Ultra-secret
L’auteur, journaliste très connu outre-Atlantique, a, dans un ouvrage qui y a obtenu un succès considérable, révélé les dessous des dernières grandes décisions stratégiques de la guerre. Il a en la chance de faire partie de l’État-major des « nouveaux débarqués » chargé d’élaborer à Londres, en liaison avec les stratèges britanniques, les plans d’invasion de l’Ouest européen. Contrairement aux thèses officielles, il ressort de cet ouvrage, débordant d’humour et de passion, que l’entente fut loin d’être parfaite entre les chefs de la coalition. Si les Anglais acceptaient le concours, de plus en plus efficace, des effectifs et du matériel américain, ils entendaient bien se réserver la direction effective des opérations, sur terre, sur mer, dans les airs.

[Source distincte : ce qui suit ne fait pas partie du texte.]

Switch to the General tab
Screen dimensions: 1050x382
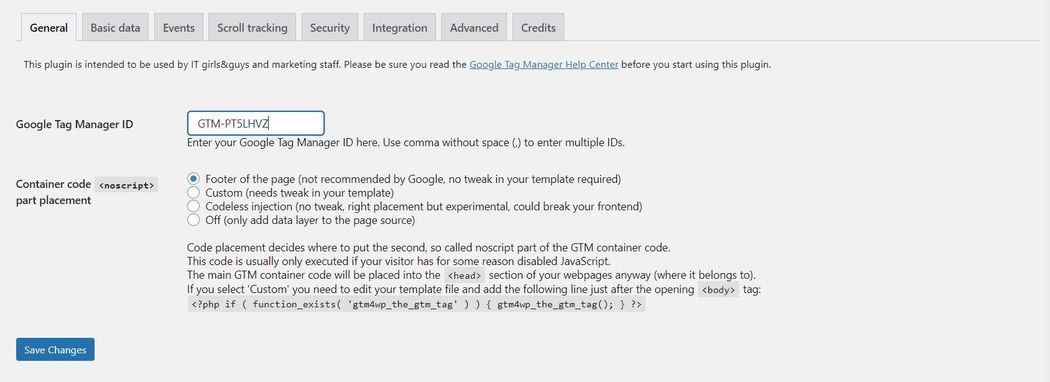pyautogui.click(x=49, y=27)
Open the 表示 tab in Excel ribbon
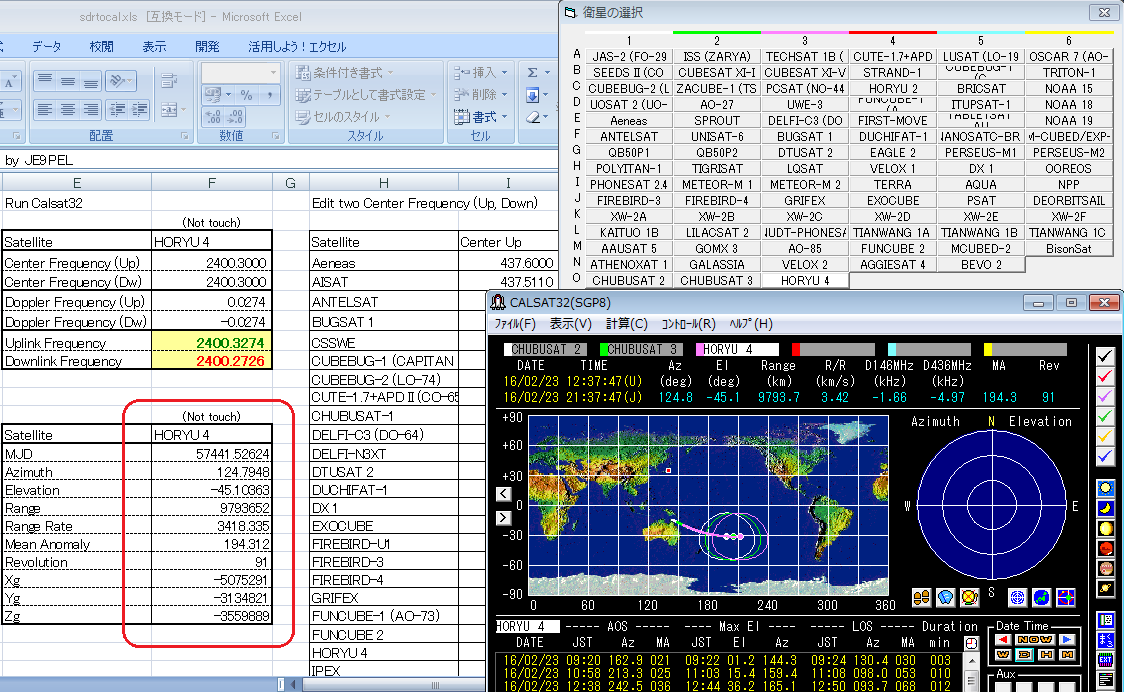This screenshot has height=692, width=1124. 154,46
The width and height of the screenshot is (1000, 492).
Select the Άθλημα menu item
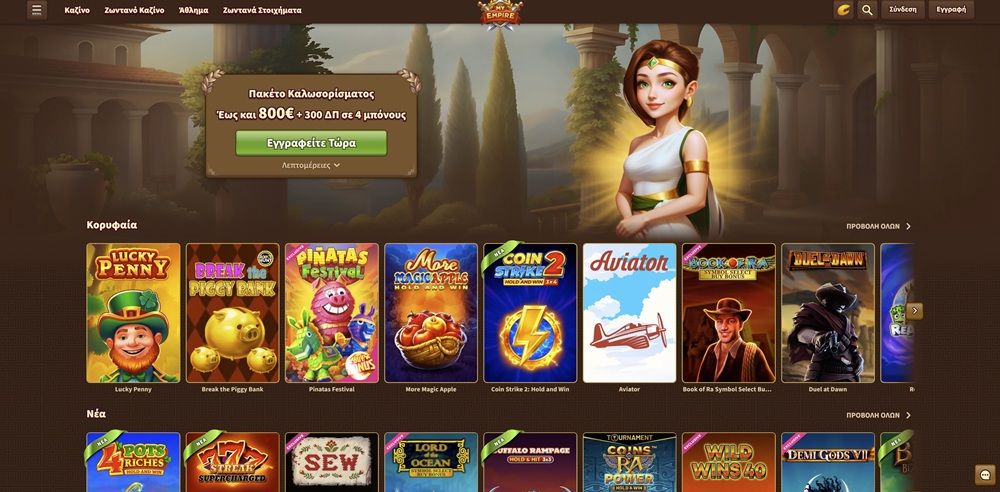193,10
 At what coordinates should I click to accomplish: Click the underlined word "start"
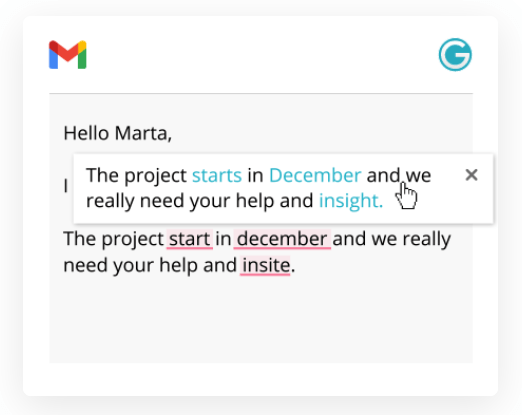(189, 239)
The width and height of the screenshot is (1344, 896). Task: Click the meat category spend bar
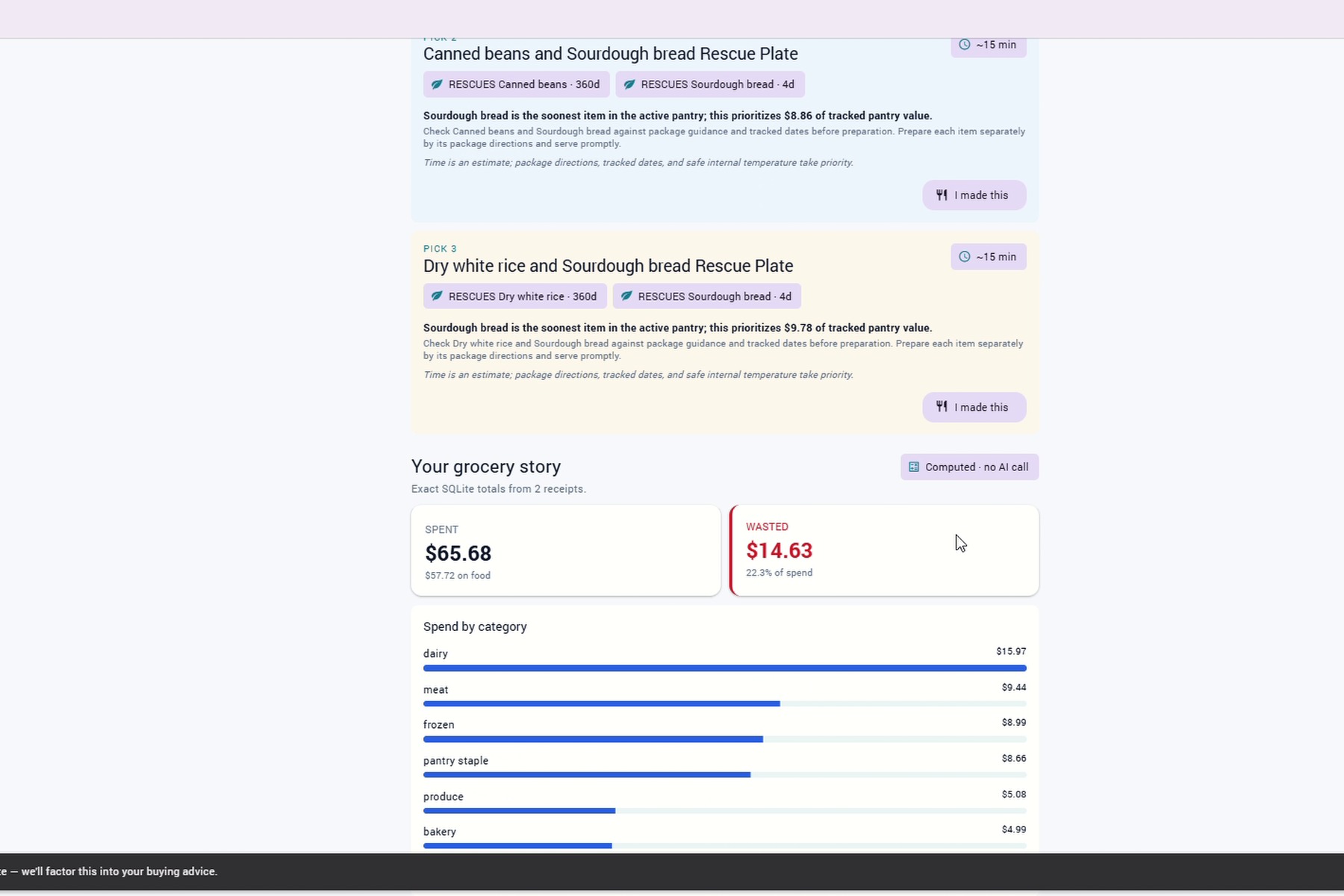[x=724, y=704]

La nomination d’Eisenhower au poste suprême, substitué à Marshall, fut le résultat d’un compromis. Il ne joua, d’ailleurs, qu’un rôle de coordinateur, surtout politique. C’est au « maître » Montgomery que, de très bonne foi, les Britanniques reconnaissaient le droit de la victoire finale. Il s’en faut pourtant que l’auteur déborde à son égard d’admiration, voire de respect. Il note impitoyablement ses erreurs de conception et d’exécution, en Normandie, à Arnhem. Les objectifs des deux stratégies furent constamment divergents. Celle d’un Churchill fut longtemps, trop longtemps, alimentée par les Balkans et la Méditerranée. Celle des Américains visait le plus tôt possible, à la destruction totale de l’adversaire, à l’occident. Elle trouva en deux hommes incomparables, Bradley et Patton, des réalisateurs d’une science, d’un caractère admirables. C’est à eux que Ralph Ingersoll rend un hommage sans restriction. On lira avec passion ces révélations, d’inspiration essentiellement américaine : elles prouvent, une fois de plus, la difficulté qu’il y a à mener, même quand elle est inspirée par la même idéologie, une coalition militaire à une victoire rapide et décisive.